Production: Island Filmworks

Distribution: Vidéo Femmes

Thanks to Tobi Elliott for her help with the blog.

Marcel Simard’s last film

MARCEL SIMARD, filmmaker
Director Marcel Simard

There is a reason why I write this in English. Most francophones in Quebec who take an interest in cinema will already be aware of what I’m about to tell you.

“There are adults who have antennas for the secret pain of our little ones – forms of suffering that are often taken to be unimportant.” Those are the opening words of Marcel Simard’s last film, spoken by himself. ‘Last film’, because Marcel is no longer with us.

Like the people he portrayed in his films, Marcel was incredibly sensitive. The sometimes overwhelming challenges of being alive and people who were close to the edge were not only his subjects, they were also an inescapable part of his own life. As he said in a statement read at his funeral, this suffering had become unbearable, and he wasn’t able to face it one more day. He isn’t here to enjoy the success of his film.

Le petit monde d’Elourdes, the title of Marcel’s beautiful film, is a play on words. It means Elourdes’ children, or Elourde’s little world. It follows the first- to third-grade students of a special Montreal school, and their incredible teacher Elourdes Pierre over a period of a year.

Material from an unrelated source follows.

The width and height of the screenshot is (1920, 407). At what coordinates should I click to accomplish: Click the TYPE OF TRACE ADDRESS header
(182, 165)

Elourdes Pierre, Montreal teacher
Montreal teacher Elourdes Pierre

A woman of colour, Elourdes is beautiful, sensitive, intelligent and caring. With infinite patience she attends to all the seemingly small dramas that play themselves out among the children. Many of them revolve around the conflicts between the girls who often seek exclusive friendship (a father of two daughters, I am very familiar with this. Margaret Atwood has written about it…), but others have to do with the aggressiveness of some of the boys.

For the children these are deadly serious issues, and Elourdes – just like Marcel – understands this. Her interaction with the children is beautifully filmed by Arnaud Bouquet – and kudos to sound man Pierre Duplessis who doesn’t miss one word of what the children say, or sometimes whisper.

In a very moving scene Elourdes explains her agenda: if she can teach these children to resolve their conflicts here, at this age, without violence or residual resentment, they will have learned a skill for life, and our world will be better for it.

In following the class for a year, this film resonates with other French-language films like Être et Avoir and La classe de Mme Lise. In its study of human motions as expressed at an early age, it is reminiscent of Claire Simon’s La récréation.

I made three films with Marcel Simard and his wife Monique Simard, at Les Productions Virage. (For titles see my web site.) Virage produced many of the best social-issue documentaries in Quebec. I loved Marcel’s understanding of people (he seemed to see right through any kind of façade or disguise, seeing people’s soul…) and of cinema.

Like a lot of Quebec filmmakers, social workers and people involved in fights for social justice, I will miss him enormously.